Shields AI: Building Sub-Millisecond DNS Security
The technical journey behind our ML-powered DNS protection. From eBPF packet processing to real-time threat detection.
DNS is the phonebook of the internet—and a prime target for attackers. Shields AI provides intelligent DNS security with machine learning threat detection and sub-millisecond latency. Here's how we built it.
The Challenge
DNS security must be:
- **Fast**: Every website load starts with DNS
- **Accurate**: Block threats, not legitimate sites
- **Intelligent**: Detect new threats automatically
- **Private**: Don't log or sell query data
Traditional approaches fail on at least one dimension.
Architecture Overview
┌─────────────────────────────────────────────────────────────┐
│ Shields AI │
├─────────────────────────────────────────────────────────────┤
│ ┌───────────┐ ┌───────────┐ ┌───────────┐ │
│ │ eBPF │───→│ Rust │───→│ ML │ │
│ │ Capture │ │ Filter │ │ Engine │ │
│ └───────────┘ └───────────┘ └───────────┘ │
│ │ │ │ │
│ ▼ ▼ ▼ │
│ ┌───────────┐ ┌───────────┐ ┌───────────┐ │
│ │ Packet │ │ Block │ │ Threat │ │
│ │ Stats │ │ Lists │ │ Score │ │
│ └───────────┘ └───────────┘ └───────────┘ │
└─────────────────────────────────────────────────────────────┘Layer 1: High-Performance Packet Processing
DNS queries arrive as UDP packets. We need to process them with minimal latency.

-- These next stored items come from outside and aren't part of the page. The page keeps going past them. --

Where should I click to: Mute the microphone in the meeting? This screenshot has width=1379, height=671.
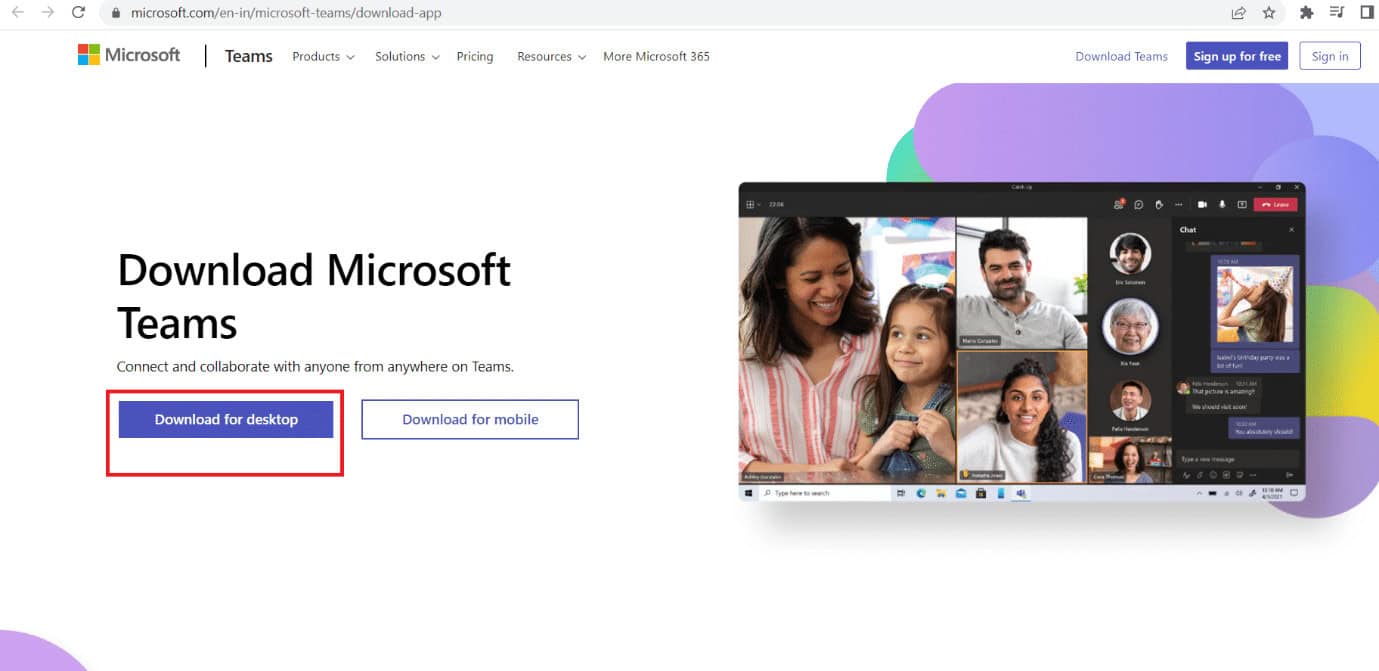tap(1222, 204)
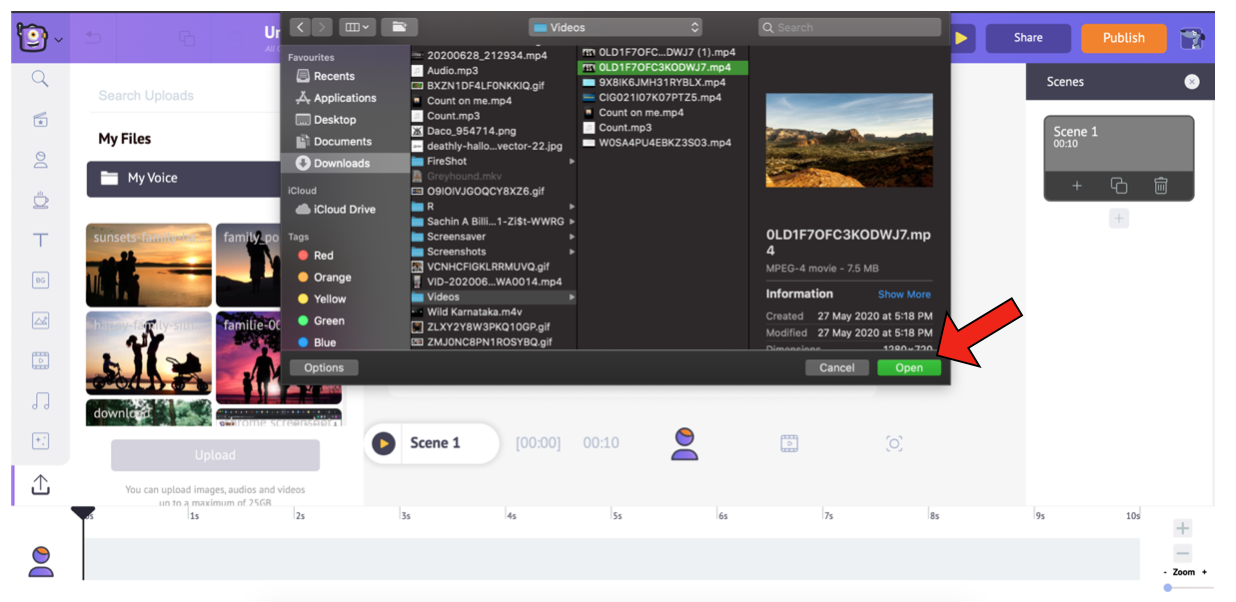Click the Upload icon in left sidebar
This screenshot has width=1236, height=602.
(x=40, y=484)
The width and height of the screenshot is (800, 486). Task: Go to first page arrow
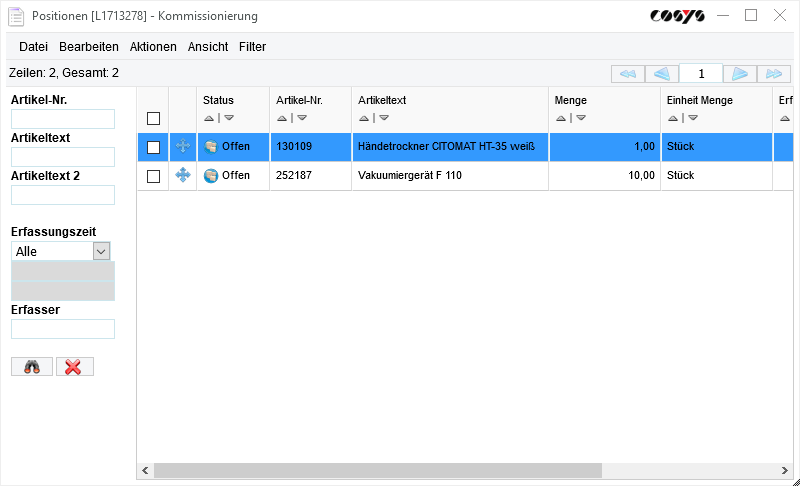(627, 74)
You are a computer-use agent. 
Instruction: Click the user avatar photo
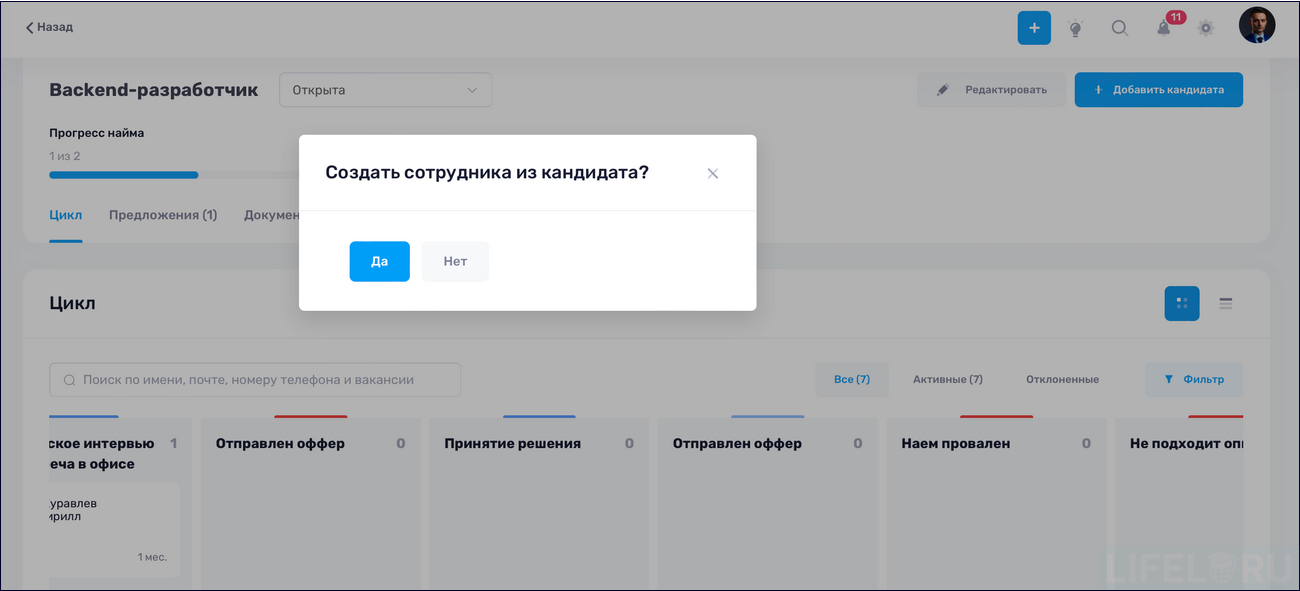[x=1257, y=25]
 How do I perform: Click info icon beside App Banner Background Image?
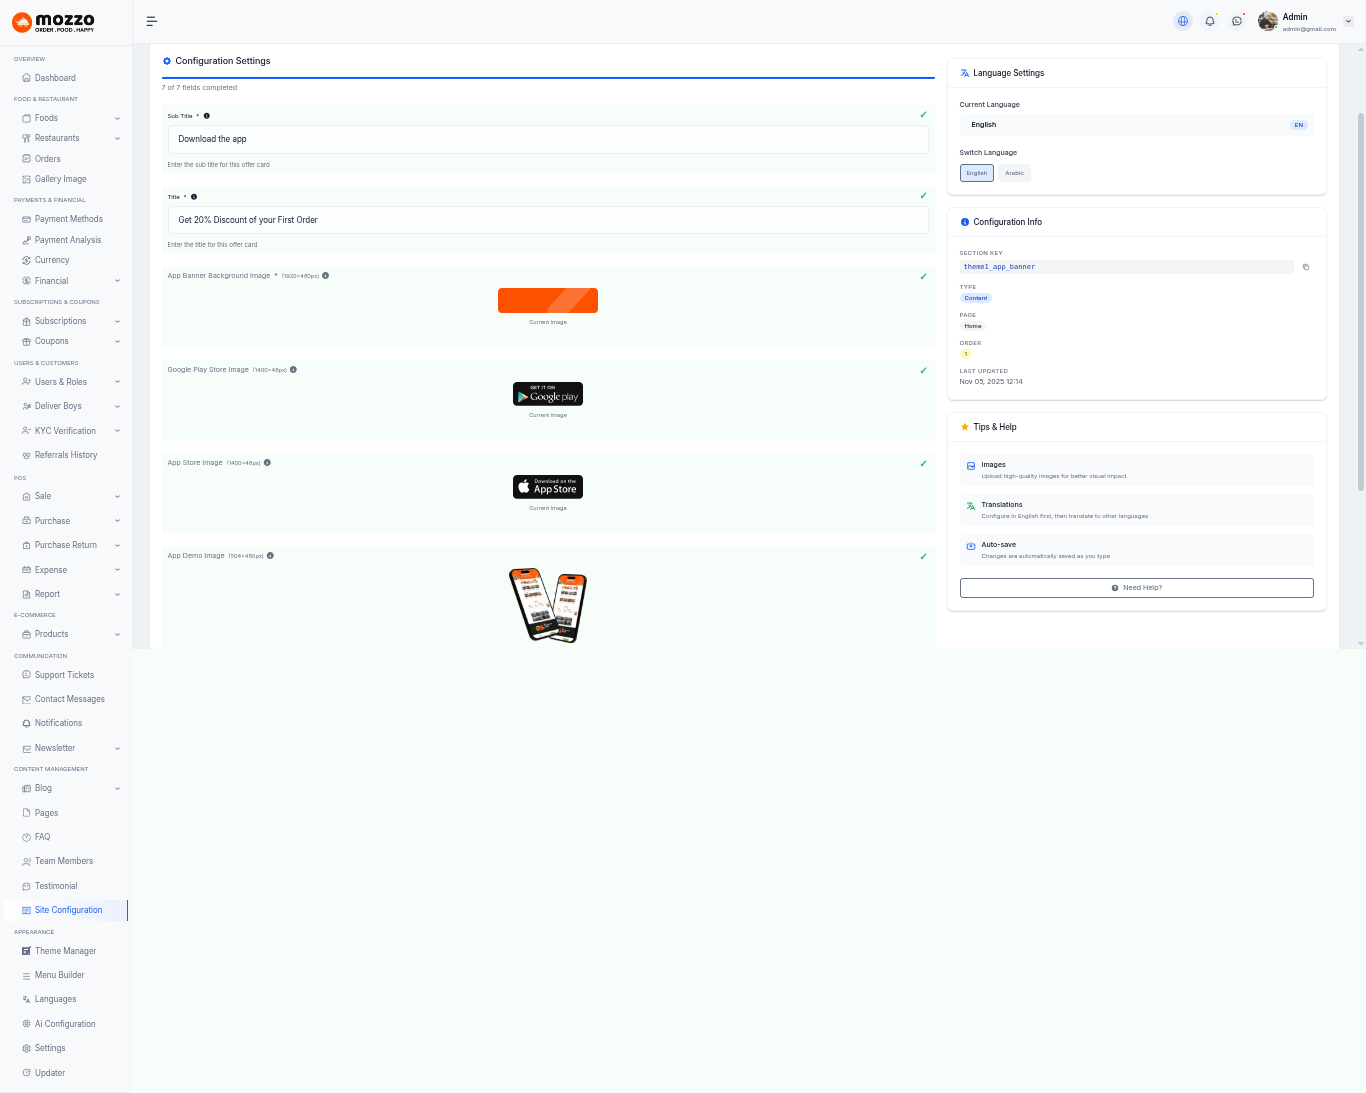326,276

eBPF for Zero-Copy Processing
eBPF (extended Berkeley Packet Filter) lets us process packets in the kernel:
// Simplified eBPF DNS parser
SEC("xdp")
int dns_filter(struct xdp_md *ctx) {
void *data = (void *)(long)ctx->data;
void *data_end = (void *)(long)ctx->data_end;
// Parse Ethernet header
struct ethhdr *eth = data;
if ((void *)(eth + 1) > data_end)
return XDP_PASS;
// Parse IP header
struct iphdr *ip = (void *)(eth + 1);
if ((void *)(ip + 1) > data_end)
return XDP_PASS;
// Check for UDP port 53 (DNS)
if (ip->protocol != IPPROTO_UDP)
return XDP_PASS;
struct udphdr *udp = (void *)(ip + 1);
if (udp->dest != htons(53))
return XDP_PASS;
// Extract domain name and check blocklist
struct dns_header *dns = (void *)(udp + 1);
if (is_blocked(dns->qname))
return XDP_DROP; // Block in kernel
return XDP_PASS; // Allow to userspace
}Benefits:
- Packet processing in kernel space
- No context switches for blocked domains
- Microsecond-level latency
- Can handle millions of packets/second
Rust for Safety and Speed
Beyond eBPF, our userspace processing is in Rust:
use std::net::UdpSocket;
use tokio::sync::mpsc;
async fn dns_server(blocklist: Arc<BlockList>, ml_engine: Arc<MlEngine>) {
let socket = UdpSocket::bind("0.0.0.0:53").unwrap();
let mut buf = [0u8; 512];
loop {
let (len, src) = socket.recv_from(&mut buf).await?;
// Parse DNS query
let query = DnsQuery::parse(&buf[..len])?;
// Check blocklist (O(1) hash lookup)
if blocklist.contains(&query.domain) {
socket.send_to(&blocked_response(&query), src).await?;
continue;
}
// ML threat scoring (async, doesn't block)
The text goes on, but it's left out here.